だいぶ昔ですが、Googleの「Cloud Vison API」を使って、笑ってはいけないのアレができるAndroidアプリを作ってみたので、今更ながら紹介します。

概要

年末恒例、「笑ってはいけないシリーズ」でおなじみ、笑うと「デデーン」という効果音とともに「○○ OUT」の字幕が出てくるシーンを忠実に再現したアプリです。
使い方は簡単で、カメラで撮影するか、ギャラリーから画像を選択するだけです。
選択した画像について、笑っているかどうかの判定処理が行われ、笑っていると判断された場合、「デデーン」という効果音とともに「OUT」の字幕が表示されます。

アニメーションGIFだと音が出ないため、音ありバージョンをYoutubeにアップロードしました。
https://www.youtube.com/watch?v=DZPbPsgpHZw

※Google Playにはリリースしていません。楽しみたい方はGitHubにアップしてますので、そちらをクローンしてセットアップしてください。

開発した経緯

面白そうだったからです笑

開発環境

実装について

まず、Cloud Vision APIを使えるようにするための設定が必要です。
手順に関しては以下の公式ドキュメントや、参考URLを見てください。
Cloud Vision API ドキュメント

また、ソースコードは以下にあるGoogleのサンプルファイルをベースに作成しました。
https://github.com/GoogleCloudPlatform/cloud-vision/tree/master/android/CloudVision

ベースの部分は基本的に同じなので解説は省きます。
キモとなる、画像から笑っているかどうかの判定処理の部分について解説します。
APIを呼び出す部分となるため、以下の通りAsyncTaskで非同期処理を行うようにしました。

__データの部分__.
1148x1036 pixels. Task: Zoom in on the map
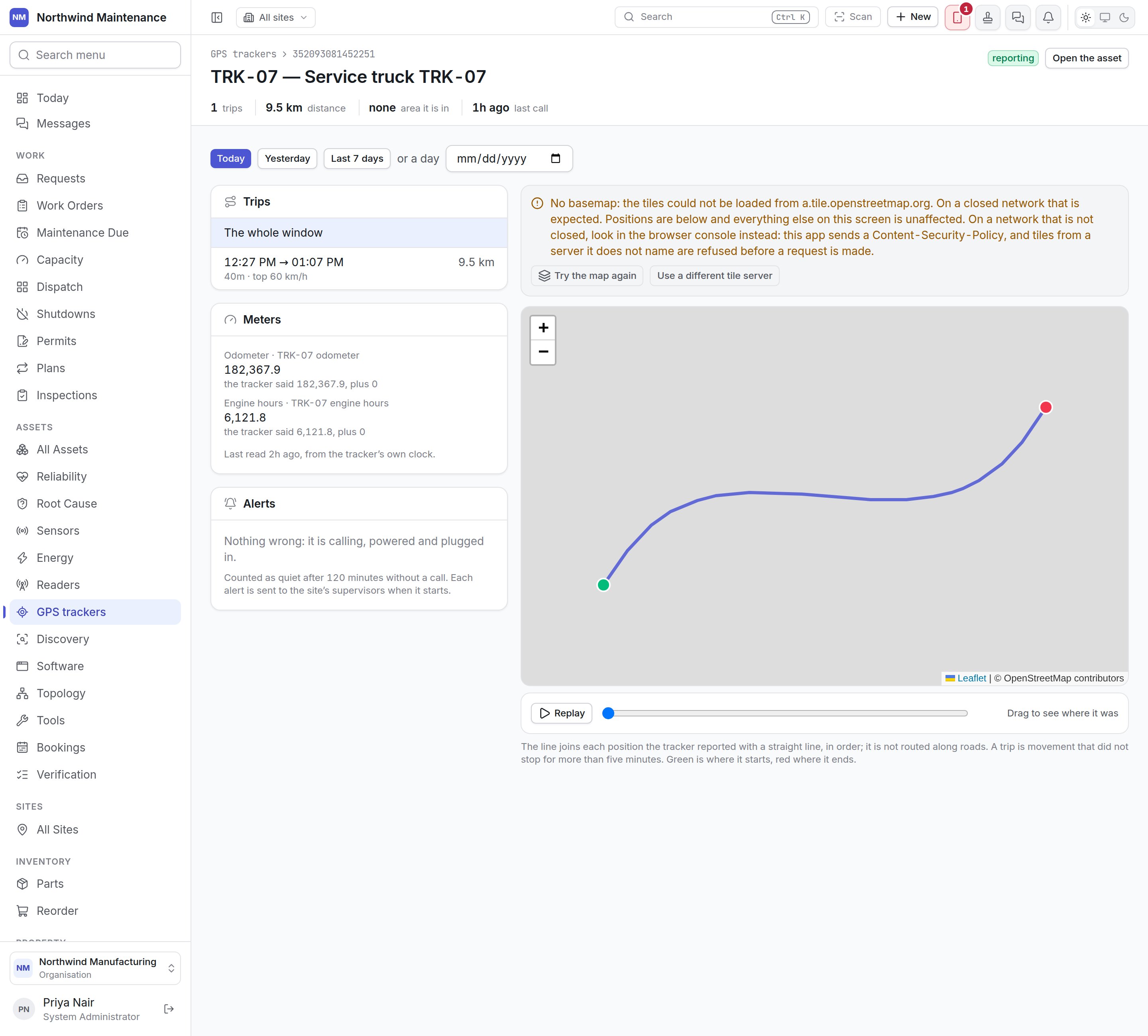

__やること__.
上にある、笑ってはいけないアプリを紹介した文章を、はじめから終わりまで一字も変えずに書き写してください。

__できあがった答え__.
だいぶ昔ですが、Googleの「Cloud Vison API」を使って、笑ってはいけないのアレができるAndroidアプリを作ってみたので、今更ながら紹介します。

概要

年末恒例、「笑ってはいけないシリーズ」でおなじみ、笑うと「デデーン」という効果音とともに「○○ OUT」の字幕が出てくるシーンを忠実に再現したアプリです。
使い方は簡単で、カメラで撮影するか、ギャラリーから画像を選択するだけです。
選択した画像について、笑っているかどうかの判定処理が行われ、笑っていると判断された場合、「デデーン」という効果音とともに「OUT」の字幕が表示されます。

アニメーションGIFだと音が出ないため、音ありバージョンをYoutubeにアップロードしました。
https://www.youtube.com/watch?v=DZPbPsgpHZw

※Google Playにはリリースしていません。楽しみたい方はGitHubにアップしてますので、そちらをクローンしてセットアップしてください。

開発した経緯

面白そうだったからです笑

開発環境

実装について

まず、Cloud Vision APIを使えるようにするための設定が必要です。
手順に関しては以下の公式ドキュメントや、参考URLを見てください。
Cloud Vision API ドキュメント

また、ソースコードは以下にあるGoogleのサンプルファイルをベースに作成しました。
https://github.com/GoogleCloudPlatform/cloud-vision/tree/master/android/CloudVision

ベースの部分は基本的に同じなので解説は省きます。
キモとなる、画像から笑っているかどうかの判定処理の部分について解説します。
APIを呼び出す部分となるため、以下の通りAsyncTaskで非同期処理を行うようにしました。